ABA President Linda A. Klein expressed the association’s “outrage” over the plan to eliminate the LSC and urged every member of Congress to restore full funding. The program uses its current funding of $385 million to support 133 legal aid programs that serve every county in the United States and its territories. More than 1.9 million people are helped annually by LSC-funded efforts.

“LSC provides civil legal aid to people who desperately need help to navigate the legal process,” Klein said. “Without this assistance, courthouse doors will slam in the faces of millions of Americans, denying them equal access to justice.” She explained that LSC services include securing housing for veterans, protecting seniors from scams, delivering legal services to rural areas, protecting victims of domestic abuse, and helping disaster survivors.

Those qualified for legal services under the program are at or below 125 percent of federal poverty levels, which are $11,880 for an individual and $24,300 for a family of four. The most recent Census Bureau data show that more than 95.2 million Americans (one in three) qualified for civil legal aid at some point in 2014. Studies show, however, that 50 percent to 80 percent of all eligible people seeking legal aid services are turned away due to lack of resources. 

Klein pointed out that the LSC has had bipartisan support since it was established in 1974 because it embodies the principles of fairness and equal access to justice. She vowed that the ABA will be working to ensure that Congress provides adequate funding for the program. As part of that effort, the association has launched the Legal Aid Defender (#LegalAidDefender) campaign providing a way for supporters of legal services to tell members of Congress why they are standing up for the LSC through personal messages, and to donate to legal services programs. More information about the campaign can be found at DefendLegalAid.org and HelpLegalAid.org.

LSC President James Sandman called the LSC the “backbone of the legal aid system in the United States” and noted its particular importance in serving rural areas. In each of the last fiscal years, strong bipartisan majorities in Congress have increased LSC funding by $10 million per year, he said.

Others are also weighing in with their support. More than 150 law firm leaders sent a March 10 letter to the Office of Management and Budget requesting that the president support full funding for the LSC. They emphasized that law firms’ ability to provide pro bono representation is dependent on partnerships with legal aid organizations that are funded by the LSC.  “The pro bono activity facilitated by LSC funding is exactly the kind of public-private partnership that government should encourage, not eliminate,” the letter stated.

In addition to providing funds for building up the military, the budget focuses on putting more money into immigration enforcement, including funding to begin building a wall on the southern U.S. border with Mexico and additional resources for U.S. Immigration and Customs Enforcement, Border Patrol, and the immigration courts. Also included would be funding for expanded detention capacity for immigrants awaiting immigration hearings.

A six percent increase in funding to $78.9 billion for the VA would be directed toward improving access to medical care services for veterans and continued support for services to homeless veterans.

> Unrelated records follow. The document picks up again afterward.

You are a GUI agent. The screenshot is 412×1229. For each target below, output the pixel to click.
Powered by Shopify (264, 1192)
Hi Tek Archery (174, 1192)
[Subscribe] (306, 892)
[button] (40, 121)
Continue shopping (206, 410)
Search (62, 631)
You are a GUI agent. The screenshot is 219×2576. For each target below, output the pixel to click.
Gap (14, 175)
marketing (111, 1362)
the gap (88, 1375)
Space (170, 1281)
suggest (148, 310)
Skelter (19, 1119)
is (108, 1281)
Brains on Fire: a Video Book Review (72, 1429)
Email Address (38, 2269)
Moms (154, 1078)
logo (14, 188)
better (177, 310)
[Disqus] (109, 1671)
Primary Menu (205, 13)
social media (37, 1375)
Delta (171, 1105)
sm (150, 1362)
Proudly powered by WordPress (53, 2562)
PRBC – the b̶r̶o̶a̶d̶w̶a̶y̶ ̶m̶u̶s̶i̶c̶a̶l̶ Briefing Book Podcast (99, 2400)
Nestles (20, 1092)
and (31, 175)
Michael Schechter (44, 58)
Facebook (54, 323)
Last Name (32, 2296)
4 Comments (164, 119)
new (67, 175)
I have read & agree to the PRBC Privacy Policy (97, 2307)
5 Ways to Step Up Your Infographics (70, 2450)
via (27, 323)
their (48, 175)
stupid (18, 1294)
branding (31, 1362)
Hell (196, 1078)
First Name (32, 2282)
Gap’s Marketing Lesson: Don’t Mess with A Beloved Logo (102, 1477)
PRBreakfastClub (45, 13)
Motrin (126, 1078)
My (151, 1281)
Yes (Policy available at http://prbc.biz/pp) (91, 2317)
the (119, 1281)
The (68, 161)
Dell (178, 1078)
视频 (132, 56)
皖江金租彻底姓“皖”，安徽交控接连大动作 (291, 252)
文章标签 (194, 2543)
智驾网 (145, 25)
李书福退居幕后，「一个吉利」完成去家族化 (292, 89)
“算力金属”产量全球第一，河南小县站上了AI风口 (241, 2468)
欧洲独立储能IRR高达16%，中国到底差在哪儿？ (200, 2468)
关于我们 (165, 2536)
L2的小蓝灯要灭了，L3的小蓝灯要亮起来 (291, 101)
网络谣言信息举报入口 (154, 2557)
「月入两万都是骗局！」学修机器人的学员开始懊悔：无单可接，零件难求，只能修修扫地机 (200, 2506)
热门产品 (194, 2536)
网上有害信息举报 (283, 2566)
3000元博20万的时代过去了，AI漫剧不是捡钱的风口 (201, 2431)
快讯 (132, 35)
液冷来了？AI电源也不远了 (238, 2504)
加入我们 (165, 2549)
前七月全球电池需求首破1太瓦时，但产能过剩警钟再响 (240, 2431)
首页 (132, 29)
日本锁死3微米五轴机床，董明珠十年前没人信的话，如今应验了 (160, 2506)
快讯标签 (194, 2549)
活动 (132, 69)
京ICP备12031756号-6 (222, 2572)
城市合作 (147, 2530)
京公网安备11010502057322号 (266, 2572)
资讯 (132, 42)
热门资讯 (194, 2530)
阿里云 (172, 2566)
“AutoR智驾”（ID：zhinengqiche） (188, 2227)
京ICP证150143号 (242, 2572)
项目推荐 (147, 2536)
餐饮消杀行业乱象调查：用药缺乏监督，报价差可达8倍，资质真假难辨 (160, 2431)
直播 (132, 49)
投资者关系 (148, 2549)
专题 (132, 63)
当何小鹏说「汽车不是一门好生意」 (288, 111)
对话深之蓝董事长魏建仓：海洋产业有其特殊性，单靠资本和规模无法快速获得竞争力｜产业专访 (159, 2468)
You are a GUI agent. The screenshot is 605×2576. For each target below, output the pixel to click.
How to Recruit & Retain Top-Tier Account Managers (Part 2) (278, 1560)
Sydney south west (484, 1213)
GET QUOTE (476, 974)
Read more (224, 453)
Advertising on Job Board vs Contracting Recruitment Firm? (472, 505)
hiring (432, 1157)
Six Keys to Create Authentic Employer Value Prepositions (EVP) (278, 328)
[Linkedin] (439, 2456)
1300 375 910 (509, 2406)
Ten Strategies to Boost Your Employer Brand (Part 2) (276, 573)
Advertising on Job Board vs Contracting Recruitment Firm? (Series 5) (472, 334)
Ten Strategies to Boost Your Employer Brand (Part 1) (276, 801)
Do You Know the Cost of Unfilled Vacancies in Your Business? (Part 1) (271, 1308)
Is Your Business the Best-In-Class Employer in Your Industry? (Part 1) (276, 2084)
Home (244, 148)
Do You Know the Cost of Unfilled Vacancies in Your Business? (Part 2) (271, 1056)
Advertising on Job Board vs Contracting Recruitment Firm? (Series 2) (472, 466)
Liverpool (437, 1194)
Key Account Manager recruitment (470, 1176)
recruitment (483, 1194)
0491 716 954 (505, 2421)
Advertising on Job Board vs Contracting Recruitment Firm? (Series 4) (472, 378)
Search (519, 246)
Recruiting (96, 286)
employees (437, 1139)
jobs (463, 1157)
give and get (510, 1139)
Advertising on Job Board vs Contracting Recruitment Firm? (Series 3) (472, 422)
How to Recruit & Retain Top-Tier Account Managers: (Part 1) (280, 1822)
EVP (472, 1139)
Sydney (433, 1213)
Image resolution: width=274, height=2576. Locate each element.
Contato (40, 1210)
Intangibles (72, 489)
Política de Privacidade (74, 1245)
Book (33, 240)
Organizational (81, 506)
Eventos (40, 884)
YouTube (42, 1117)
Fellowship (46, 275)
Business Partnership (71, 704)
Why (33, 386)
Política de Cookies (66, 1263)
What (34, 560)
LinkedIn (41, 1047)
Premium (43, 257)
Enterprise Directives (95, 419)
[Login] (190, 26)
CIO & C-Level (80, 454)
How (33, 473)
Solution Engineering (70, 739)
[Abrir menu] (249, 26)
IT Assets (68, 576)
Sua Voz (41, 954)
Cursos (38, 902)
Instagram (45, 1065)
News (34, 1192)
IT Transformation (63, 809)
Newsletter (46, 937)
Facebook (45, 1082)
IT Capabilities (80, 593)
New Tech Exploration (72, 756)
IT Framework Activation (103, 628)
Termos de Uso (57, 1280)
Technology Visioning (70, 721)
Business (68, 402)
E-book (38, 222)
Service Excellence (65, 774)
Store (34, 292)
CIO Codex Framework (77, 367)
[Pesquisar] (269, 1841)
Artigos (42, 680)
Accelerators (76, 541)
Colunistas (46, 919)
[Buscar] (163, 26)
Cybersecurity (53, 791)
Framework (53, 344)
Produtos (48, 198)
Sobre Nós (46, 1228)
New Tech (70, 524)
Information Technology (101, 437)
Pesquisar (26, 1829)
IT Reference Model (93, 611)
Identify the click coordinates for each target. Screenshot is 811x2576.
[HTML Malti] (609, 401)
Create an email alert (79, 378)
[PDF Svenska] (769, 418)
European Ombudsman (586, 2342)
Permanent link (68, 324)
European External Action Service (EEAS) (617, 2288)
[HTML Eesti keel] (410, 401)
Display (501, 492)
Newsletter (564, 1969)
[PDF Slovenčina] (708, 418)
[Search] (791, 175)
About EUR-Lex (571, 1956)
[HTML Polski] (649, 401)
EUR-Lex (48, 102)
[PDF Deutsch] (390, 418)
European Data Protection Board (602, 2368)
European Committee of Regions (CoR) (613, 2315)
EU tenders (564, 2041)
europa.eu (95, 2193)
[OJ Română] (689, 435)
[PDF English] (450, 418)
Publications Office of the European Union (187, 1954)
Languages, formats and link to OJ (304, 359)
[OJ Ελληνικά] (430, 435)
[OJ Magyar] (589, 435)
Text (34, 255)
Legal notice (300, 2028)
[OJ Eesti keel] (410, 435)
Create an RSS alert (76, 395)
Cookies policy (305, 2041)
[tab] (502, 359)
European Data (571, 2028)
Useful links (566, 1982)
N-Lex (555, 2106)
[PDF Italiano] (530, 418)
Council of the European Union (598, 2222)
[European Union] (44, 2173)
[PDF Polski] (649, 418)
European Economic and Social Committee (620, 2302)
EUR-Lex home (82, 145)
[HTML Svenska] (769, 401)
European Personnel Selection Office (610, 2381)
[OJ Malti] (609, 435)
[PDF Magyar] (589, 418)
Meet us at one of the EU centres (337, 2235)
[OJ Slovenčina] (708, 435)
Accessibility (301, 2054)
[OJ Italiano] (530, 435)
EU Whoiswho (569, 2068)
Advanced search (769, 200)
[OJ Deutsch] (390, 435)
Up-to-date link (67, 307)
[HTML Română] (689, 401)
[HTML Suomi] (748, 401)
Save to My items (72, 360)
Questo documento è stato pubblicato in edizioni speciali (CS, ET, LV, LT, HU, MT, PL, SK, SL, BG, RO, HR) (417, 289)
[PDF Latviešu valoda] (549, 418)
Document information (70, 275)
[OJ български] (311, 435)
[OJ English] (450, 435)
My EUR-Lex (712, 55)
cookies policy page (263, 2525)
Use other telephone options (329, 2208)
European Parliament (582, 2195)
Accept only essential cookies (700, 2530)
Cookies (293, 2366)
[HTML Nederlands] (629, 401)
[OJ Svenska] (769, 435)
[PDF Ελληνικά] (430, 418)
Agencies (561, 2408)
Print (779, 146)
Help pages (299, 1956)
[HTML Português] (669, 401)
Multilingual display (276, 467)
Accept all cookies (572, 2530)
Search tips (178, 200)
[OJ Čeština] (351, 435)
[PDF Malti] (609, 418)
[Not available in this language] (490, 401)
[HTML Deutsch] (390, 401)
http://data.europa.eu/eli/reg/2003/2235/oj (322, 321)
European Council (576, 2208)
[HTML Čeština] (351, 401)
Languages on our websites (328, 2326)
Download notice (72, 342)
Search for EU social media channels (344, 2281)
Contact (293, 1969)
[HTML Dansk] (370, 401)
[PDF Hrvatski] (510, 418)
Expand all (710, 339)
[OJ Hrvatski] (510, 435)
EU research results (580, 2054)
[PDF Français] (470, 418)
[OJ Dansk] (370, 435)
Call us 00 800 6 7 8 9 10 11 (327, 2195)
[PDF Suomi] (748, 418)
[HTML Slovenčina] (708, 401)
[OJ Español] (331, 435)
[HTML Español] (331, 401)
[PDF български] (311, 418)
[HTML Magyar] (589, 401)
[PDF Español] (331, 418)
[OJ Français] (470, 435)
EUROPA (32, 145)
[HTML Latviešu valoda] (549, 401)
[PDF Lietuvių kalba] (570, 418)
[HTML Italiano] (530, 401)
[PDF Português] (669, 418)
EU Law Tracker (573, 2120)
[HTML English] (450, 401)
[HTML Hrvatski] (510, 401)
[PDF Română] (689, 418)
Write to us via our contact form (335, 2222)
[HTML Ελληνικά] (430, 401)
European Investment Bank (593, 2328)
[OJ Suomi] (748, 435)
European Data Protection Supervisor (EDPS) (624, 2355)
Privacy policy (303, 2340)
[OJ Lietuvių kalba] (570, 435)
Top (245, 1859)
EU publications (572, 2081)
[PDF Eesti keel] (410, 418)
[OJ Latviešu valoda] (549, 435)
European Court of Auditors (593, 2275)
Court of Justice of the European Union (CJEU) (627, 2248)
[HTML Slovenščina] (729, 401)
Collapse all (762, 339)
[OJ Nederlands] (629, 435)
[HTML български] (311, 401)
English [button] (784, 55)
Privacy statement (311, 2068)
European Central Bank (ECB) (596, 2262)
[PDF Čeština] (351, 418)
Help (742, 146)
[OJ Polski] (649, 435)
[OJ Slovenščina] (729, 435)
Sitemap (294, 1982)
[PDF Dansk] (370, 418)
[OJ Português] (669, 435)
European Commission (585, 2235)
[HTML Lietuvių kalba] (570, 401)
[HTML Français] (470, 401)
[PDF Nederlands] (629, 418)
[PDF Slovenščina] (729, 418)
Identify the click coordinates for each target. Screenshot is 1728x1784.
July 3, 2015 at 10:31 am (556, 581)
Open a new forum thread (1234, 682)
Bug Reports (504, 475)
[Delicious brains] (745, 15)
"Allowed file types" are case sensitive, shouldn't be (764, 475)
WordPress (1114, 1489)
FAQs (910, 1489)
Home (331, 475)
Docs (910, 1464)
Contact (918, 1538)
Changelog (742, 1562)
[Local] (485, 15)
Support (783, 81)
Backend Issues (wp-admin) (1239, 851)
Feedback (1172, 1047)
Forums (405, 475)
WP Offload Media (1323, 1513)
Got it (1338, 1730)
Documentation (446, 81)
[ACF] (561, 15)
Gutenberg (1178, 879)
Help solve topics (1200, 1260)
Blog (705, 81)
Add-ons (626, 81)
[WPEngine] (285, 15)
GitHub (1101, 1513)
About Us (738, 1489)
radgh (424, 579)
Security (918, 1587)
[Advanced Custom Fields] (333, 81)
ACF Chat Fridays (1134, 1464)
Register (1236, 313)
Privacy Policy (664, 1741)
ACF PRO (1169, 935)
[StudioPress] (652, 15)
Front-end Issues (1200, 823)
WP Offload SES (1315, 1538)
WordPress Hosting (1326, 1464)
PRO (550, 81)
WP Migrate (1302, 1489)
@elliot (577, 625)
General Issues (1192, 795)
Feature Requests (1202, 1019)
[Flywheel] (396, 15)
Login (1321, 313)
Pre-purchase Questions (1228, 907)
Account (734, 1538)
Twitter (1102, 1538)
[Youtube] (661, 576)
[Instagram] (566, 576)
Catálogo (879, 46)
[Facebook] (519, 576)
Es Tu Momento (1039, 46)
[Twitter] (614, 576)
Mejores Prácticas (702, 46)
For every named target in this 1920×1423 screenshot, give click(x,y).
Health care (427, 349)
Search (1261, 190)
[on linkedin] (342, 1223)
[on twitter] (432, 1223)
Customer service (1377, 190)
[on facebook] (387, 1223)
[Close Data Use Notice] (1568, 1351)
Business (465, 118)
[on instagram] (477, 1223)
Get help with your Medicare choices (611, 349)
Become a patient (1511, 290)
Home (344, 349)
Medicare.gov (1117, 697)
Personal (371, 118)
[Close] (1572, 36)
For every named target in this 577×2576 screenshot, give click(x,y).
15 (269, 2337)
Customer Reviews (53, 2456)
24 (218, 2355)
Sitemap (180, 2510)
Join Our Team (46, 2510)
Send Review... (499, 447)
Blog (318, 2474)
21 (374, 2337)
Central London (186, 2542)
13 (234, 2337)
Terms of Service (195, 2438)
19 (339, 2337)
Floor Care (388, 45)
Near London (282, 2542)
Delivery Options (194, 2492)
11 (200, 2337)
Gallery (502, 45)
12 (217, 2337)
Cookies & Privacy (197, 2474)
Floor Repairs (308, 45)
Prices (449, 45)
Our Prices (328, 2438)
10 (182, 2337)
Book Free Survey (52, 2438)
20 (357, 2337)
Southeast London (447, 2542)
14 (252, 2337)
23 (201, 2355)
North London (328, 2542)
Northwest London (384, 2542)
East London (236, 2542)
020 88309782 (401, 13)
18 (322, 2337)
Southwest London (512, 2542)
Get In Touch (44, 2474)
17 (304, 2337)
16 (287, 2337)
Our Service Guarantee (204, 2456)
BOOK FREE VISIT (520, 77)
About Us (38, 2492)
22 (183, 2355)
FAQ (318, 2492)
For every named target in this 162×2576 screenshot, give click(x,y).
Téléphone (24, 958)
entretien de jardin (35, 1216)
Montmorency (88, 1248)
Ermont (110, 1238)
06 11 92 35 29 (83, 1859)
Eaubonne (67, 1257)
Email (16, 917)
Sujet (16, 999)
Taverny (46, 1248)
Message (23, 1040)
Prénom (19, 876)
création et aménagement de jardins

Other proposals included in the blueprint include a 28 percent reduction for the State Department that calls for drastic cuts in funding to the U.S. Agency for International Development, the United Nations (UN) and affiliated agencies that include UN peacekeeping organizations, and a reduction in the U.S. contribution to the UN budget.  Another agency facing harsh reductions is the Environmental Protection Agency, which would see a 31 percent reduction and the elimination of more than 50 programs.

Other programs facing elimination include across the government include:

•United States Interagency Council on Homelessness;

•Community Development Block Grant program, HOME Investment Partnerships Program, Choice Neighborhoods, Self-Help Homeowner Opportunity Program, and Section 4 Capacity Building for Community Development and Affordable Housing;

•U.S. Institute of Peace;

•African Development Foundation;

•Corporation for Public Broadcasting;

•discretionary programs within the Office of Community Services in the Department of  Health and Human Services that include the Community Services Block Grant supporting a wide range of assistance to low-income individuals; and 

•$250 million in targeted grants and programs under the National Oceanic and Atmospheric Administration that support coastal and marine management, research and education.